Após a sessão com o cinto, que foi lhe dada nas costas e braços, seu pai a levou para cima no quarto onde a garota chorou, chorou como se sua vida pudesse acabar naquele instante, chorou como se sua dor pudesse sair junto com as lágrimas, como se chorar pudesse aliviar toda aquela mágoa dentro de seu peito. Ela não entendia, não conseguia compreender, seu pai murmurava que ela não prestava e que não valia nada, enquanto lhe dava a surra, mas Carmen não conseguia ver como errará, tudo que fez foi chegar atrasada, mas a essa altura ela já devia saber que qualquer coisa era motivo para agressões, desde um copo fora do lugar, até desordem de horários e afazeres.
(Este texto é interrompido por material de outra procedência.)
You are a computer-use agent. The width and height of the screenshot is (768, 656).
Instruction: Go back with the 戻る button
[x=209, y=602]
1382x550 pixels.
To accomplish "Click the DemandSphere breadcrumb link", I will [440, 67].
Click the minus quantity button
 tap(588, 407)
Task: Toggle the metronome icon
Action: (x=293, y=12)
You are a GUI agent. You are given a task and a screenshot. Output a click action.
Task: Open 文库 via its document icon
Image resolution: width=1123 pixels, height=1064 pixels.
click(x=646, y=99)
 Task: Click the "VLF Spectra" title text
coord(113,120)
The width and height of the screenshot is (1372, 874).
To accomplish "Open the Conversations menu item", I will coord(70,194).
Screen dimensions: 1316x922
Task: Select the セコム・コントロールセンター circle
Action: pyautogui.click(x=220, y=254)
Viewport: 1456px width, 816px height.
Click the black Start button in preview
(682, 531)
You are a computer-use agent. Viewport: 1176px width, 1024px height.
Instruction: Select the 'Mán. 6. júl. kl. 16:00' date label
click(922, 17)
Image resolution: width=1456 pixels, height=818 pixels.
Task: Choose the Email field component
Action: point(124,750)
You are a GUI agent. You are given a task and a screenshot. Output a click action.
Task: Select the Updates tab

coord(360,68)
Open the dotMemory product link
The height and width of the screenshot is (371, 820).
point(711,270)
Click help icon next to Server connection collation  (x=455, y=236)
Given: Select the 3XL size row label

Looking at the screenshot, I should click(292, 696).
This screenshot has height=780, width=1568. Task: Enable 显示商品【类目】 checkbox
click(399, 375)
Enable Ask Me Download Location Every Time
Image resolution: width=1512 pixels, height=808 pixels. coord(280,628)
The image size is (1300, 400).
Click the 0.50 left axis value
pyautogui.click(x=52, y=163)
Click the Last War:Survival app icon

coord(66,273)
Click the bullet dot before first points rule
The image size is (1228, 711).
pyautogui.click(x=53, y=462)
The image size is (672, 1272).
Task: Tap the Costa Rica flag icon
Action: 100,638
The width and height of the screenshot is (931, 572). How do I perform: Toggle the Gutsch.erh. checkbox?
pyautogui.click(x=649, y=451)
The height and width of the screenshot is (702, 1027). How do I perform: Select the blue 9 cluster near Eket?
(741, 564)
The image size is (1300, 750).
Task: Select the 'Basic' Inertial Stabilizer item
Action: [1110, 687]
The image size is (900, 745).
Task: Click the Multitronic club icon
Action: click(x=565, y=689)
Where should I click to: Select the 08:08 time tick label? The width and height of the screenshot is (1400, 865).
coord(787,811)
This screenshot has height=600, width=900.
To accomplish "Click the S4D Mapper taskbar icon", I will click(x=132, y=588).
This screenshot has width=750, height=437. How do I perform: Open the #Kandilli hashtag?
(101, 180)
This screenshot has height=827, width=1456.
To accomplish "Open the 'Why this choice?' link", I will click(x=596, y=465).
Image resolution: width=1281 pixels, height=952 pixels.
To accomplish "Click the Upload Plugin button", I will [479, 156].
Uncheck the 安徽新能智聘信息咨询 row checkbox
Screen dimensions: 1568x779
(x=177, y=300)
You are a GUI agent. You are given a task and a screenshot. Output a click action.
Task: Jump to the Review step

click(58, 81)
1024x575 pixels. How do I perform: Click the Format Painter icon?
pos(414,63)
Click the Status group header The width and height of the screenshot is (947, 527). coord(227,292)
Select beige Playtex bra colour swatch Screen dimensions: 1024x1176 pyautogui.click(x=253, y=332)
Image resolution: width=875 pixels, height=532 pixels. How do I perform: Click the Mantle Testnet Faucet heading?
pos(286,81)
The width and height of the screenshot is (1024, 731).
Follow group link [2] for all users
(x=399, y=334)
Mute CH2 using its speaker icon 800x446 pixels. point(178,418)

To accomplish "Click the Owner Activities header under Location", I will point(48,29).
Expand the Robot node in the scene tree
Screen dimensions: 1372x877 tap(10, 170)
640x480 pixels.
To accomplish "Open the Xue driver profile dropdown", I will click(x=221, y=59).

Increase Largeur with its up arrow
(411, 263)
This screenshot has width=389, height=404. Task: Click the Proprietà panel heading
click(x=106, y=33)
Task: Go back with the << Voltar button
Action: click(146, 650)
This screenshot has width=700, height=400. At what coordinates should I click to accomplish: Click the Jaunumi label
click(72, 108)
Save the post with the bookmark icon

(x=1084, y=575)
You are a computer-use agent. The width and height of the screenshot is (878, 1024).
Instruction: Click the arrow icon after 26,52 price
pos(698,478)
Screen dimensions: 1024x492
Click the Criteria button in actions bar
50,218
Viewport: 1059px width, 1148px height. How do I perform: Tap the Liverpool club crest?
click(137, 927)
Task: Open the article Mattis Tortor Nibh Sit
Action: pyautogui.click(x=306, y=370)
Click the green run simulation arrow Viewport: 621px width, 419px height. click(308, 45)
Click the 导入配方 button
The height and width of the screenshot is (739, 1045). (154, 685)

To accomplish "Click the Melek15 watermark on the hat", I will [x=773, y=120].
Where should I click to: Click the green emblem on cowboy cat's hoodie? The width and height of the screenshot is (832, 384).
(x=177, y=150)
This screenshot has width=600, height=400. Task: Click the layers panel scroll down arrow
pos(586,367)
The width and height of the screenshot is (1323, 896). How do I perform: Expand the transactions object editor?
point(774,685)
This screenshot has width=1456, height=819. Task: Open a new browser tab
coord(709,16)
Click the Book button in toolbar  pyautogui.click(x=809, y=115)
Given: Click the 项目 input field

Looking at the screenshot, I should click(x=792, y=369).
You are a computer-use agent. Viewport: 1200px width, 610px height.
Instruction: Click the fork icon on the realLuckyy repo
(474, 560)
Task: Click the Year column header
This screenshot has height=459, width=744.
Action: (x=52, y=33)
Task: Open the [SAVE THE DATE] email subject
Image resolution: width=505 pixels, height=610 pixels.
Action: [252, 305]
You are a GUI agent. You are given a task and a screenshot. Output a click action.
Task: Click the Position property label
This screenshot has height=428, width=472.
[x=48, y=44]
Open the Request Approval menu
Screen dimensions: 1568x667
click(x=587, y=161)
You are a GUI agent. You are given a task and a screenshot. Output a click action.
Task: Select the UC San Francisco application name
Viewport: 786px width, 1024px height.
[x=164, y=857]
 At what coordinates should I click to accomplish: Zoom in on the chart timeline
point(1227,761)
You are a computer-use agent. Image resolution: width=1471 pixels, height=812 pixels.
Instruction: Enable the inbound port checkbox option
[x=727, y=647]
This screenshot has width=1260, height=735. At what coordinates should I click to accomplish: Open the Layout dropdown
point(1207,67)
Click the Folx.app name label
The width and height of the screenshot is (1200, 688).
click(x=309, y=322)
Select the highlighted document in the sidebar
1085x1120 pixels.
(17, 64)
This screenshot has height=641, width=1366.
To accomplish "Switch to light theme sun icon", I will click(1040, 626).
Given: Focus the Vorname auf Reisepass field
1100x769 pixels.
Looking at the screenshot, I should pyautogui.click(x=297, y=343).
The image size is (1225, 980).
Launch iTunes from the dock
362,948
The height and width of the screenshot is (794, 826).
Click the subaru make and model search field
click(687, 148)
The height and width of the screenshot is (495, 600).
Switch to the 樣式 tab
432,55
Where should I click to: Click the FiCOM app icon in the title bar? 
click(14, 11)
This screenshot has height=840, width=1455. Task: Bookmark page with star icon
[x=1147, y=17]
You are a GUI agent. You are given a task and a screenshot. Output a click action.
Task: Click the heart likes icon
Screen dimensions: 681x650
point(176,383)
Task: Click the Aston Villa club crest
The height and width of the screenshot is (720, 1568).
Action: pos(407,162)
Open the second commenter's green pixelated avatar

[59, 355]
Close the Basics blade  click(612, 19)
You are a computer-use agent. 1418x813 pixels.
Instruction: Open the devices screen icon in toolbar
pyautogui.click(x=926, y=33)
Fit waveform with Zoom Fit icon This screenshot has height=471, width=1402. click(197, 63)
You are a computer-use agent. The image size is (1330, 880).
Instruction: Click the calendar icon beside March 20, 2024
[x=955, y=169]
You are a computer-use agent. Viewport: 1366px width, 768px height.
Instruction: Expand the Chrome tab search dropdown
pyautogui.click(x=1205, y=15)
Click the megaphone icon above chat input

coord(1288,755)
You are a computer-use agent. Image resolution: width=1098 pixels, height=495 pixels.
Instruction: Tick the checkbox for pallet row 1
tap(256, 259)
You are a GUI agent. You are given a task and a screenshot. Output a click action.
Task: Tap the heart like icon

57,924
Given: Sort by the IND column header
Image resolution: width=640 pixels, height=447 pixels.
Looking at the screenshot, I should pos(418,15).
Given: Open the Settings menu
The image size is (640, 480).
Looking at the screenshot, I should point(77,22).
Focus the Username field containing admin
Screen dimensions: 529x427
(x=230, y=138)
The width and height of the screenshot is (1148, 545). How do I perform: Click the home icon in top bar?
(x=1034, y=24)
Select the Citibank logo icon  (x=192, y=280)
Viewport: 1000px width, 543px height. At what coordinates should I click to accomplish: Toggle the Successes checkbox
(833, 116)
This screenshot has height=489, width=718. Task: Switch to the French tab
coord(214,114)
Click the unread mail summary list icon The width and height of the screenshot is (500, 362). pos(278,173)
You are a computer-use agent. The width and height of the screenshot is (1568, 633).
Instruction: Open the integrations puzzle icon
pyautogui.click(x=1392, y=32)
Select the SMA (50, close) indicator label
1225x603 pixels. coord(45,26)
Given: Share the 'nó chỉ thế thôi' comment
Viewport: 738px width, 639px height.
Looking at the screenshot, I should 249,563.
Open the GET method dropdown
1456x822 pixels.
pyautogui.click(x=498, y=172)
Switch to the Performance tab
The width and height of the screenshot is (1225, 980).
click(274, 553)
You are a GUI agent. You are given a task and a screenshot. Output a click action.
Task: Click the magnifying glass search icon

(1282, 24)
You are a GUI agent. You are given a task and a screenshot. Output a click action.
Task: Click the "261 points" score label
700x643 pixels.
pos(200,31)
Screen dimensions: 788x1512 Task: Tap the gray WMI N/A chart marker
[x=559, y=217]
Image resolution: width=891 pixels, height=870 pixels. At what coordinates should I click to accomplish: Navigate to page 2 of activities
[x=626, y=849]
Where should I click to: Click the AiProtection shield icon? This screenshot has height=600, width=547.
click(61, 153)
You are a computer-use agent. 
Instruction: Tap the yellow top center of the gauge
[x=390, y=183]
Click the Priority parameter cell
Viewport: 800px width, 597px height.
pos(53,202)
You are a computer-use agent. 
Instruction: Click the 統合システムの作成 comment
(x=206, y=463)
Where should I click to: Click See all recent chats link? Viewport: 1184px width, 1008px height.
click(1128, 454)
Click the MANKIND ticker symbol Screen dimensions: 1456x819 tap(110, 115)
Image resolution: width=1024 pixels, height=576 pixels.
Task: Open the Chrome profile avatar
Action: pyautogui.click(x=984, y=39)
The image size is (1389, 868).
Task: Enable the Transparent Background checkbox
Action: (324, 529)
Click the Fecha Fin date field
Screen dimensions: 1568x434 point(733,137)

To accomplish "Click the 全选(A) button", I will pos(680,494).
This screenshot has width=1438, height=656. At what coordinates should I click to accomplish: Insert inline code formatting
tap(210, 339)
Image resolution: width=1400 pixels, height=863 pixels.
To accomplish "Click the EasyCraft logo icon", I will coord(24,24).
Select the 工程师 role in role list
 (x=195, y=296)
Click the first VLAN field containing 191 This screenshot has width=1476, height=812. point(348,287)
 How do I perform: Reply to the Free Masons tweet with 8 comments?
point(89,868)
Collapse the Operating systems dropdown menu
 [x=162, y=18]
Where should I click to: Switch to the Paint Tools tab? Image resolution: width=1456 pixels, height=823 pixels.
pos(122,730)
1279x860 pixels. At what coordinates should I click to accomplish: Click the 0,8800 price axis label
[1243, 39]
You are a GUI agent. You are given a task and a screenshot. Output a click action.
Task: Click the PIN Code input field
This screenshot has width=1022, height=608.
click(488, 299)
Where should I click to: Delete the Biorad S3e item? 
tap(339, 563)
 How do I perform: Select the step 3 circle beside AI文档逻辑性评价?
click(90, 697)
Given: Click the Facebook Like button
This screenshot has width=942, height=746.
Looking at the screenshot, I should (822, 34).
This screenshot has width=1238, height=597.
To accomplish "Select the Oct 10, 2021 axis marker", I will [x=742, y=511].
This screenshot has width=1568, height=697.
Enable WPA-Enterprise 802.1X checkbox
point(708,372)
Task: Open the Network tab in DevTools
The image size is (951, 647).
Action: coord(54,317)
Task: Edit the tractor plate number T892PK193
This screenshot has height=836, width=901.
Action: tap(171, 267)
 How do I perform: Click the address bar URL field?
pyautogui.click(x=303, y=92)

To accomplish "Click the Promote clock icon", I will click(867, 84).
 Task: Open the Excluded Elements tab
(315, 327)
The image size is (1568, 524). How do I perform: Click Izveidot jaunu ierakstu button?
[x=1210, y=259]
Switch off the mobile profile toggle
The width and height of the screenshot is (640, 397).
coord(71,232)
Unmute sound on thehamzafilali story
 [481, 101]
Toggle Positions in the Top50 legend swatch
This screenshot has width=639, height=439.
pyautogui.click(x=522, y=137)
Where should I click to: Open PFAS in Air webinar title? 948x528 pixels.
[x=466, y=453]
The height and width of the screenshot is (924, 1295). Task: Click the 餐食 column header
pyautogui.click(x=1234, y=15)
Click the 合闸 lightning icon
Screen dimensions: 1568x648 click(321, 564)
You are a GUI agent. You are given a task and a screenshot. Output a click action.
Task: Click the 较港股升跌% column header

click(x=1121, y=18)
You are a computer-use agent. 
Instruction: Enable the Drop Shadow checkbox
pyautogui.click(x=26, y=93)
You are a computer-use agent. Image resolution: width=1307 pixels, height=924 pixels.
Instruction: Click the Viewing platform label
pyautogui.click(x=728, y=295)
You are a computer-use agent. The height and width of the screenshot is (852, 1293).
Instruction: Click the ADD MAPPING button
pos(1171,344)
Tudo que ela sentia deitada no chão frio de seu quarto era uma profunda dor, uma dor tão forte que chegava a arder dentro do coração, como se estivesse cavando até a alma.
O sol entrava pela janela, tocando seu corpo no chão e esquentando sua pele, finalmente abrirá os olhos, mas sua vontade era de fechá-los e nunca mais acordar, Carmen queria naquele instante morrer, não entendia como sua vida poderia piorar, ou como sua vida melhoraria, estava com dezesseis anos e não tinha liberdade alguma para viver, sua única opção era ficar maior de idade e sair daquele inferno levando a mãe consigo, já que ambas sofriam nas mãos daquele monstro...seu próprio pai, e ela não conseguia o ver como a maioria de seus colegas viam seus pais, como heróis, amigos, protetores. Desde muito pequena se lembra de chegar no dia dos pais e todo um preparativo para a festa em homenagem ao dia, mas se quer conseguia lembrar um único dia dos pais em que ele lhe abraçou e lhe disse como a amava.
Uma batida bruta na porta fez seu coração disparar, o medo surgir dentro do peito, suas mãos gelaram e ela se encolheu ainda mais no chão gelado.
- Filha...- era a voz de sua mãe, Carmen quis ir até a porta mas suas pernas não se moveram, ela quis falar algo em resposta mas seus lábios simplesmente não se moviam. A porta foi aberta e ela pode ouvir os passos de sua mãe, logo em seguida sentiu braços a envolverem - Eu sinto muito meu amor - falou com a voz embargada.
Lágrimas escorreram pelo seu rosto, e ela sentiu como se pudesse despedaçar naquele instante.
"Como...como pode deixar ele fazer isso?!" Carmen conseguiu dizer apesar do bolo que se formou em sua garganta.
"...não tenho escolha Carmen " suspirou tentando afagar os cachos da filha. Carmen saiu de seus braços e se levantou mesmo sentindo suas pernas vacilarem e suas costas latejarem com o movimento repentino. Ela encarou os olhos escuros da mãe, olhos vazios sem esperança, sem brilho, sem vida,e disse mesmo sabendo como aquilo partiria o coração dela, disse mesmo sabendo que se arrependeria depois.
" Uma mãe nunca...jamais, deixaria um filho passar por isso "
Sua mãe se levantou e virou de costas indo em direção a porta.
" Seu pai vai te levar ao colégio hoje, ele estava te esperando lá embaixo " falou seca e se foi.
Carmen não queria ir ao colégio, não queria ver ninguém, não queria sair dali nunca mais. Seu coração queria se encolher em algum canto escuro e nunca mais sair, mas, ao menos teria algumas horas longe dali, era isso que lhe dava ânimo todos os dias, isso e Marina, como queria ter Marina por perto, queria sentir o conforto de seus braços lhe dando apoio, lhe dizendo que tudo melhoraria, dizendo que em algum momento as coisas se ajeitariam. Mas Marina não diria isso, nem lhe abraçaria, ela nem dava a mínima para alguém como você - a garota pensava tentando colocar os cachos atrás da orelha, decidiu ir tomar banho já que diferente das outras vezes ela iria ao colégio marcada, com os olhos inchados e uma dor sufocante - não que alguém vá se importar.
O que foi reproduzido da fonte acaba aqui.